John Wick Hex is a clever turn-based strategy offering with some cool mechanics that, when everything comes together, can absolutely make you feel like you're Keanu Reeves' unstoppable assassin, kicking, punching and shooting your way through an endless procession of hapless goons. However, there's an unpolished element to proceedings, with a lot of repetition across the seven levels on offer, janky animations, shoddy replays and some unreliable AI behaviour that begins to grate after a time. With some more variety and a touch of polish, this could have been a really nice little movie tie-in, however, as it stands it's just alright; a brilliant idea that needed more time in the oven.
Empire of Sin is undoubtedly an excellent idea, a clever meshing together of management sim and turn-based tactical action that's set in a hugely compelling era of Chicago's criminal history. There are some cool mechanics here, too; the well-executed overworld map of the town, the gangster black book with its complex relationships and those tense sit-downs with rival ganglords. However, all of this promise is held back by copious technical problems, game-breaking bugs and management and combat systems that feel half-baked and scrappy. There are more patches and updates planned and we desperately would like to see this one sort itself out but, as things stand, it's virtually impossible to recommend – and it remains to be seen if future updates can bash it into shape.

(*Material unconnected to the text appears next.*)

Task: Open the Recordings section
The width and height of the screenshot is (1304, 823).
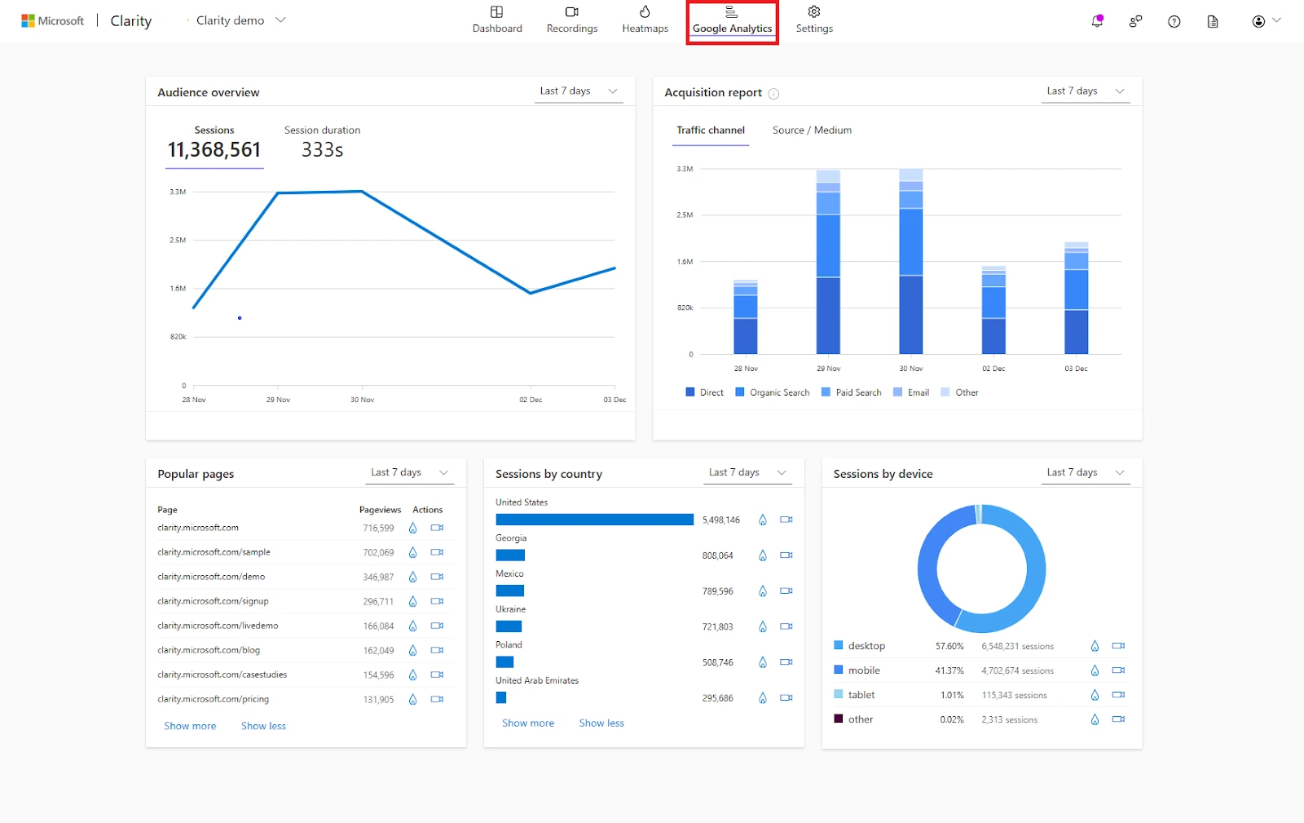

Immortals Fenyx Rising undoubtedly owes a huge debt to The Legend of Zelda: Breath of the Wild, borrowing wholesale as it does from its core gameplay mechanics and narrative structure. However, what Ubisoft Quebec has come up with here also adds enough of its own spin on proceedings, with a strong personality and sense of humour sat alongside some brilliantly designed puzzles, flashy, satisfying combat and a huge world full of secrets, treasures and Ancient Greek mythology to discover. It may falter slightly in the final stretch by wrestling away player freedom and funnelling you through its overly long endgame, but this is still a hugely entertaining, technically impressive Ancient Greek romp that's well worth experiencing.
Sniper Elite 4 is the best entry yet in this long-running franchise with great big meaty missions stuffed to bursting point with Nazis to snipe and stab in glorious slo-mo X-ray vision. There's a new-found flexibility to the gameplay, with Karl now able to shimmy and scurry vertically around levels and enemy AI that's much more up to the task than in previous iterations. There may be some slightly rough edges, with duff writing, naff characters and gameplay that doesn't change much from start to finish but, overall, this is playful sniper's paradise that lands on Switch in a truly impressive port. It's time to dust off that M1903 Springfield, find a nice vantage point and get to blowing great big bloody holes in fascist heads. The perfect antidote to 2020.
Assassin's Creed Valhalla sees the long-running franchise at an absolute high point. A much tighter, more refined and narrative-focused experience, it learns lessons from other recent open world efforts, removing much of the series' tedious open-world busywork and channelling its players through a genuinely excellent and intriguing adventure. There's still plenty of exploring, looting and collecting to be done here but it's so much more engaging, full of fun puzzles and atmospheric treasure hunts that make the downtime between story arcs all the more rewarding. This is Assassin's Creed looking and feeling better than ever.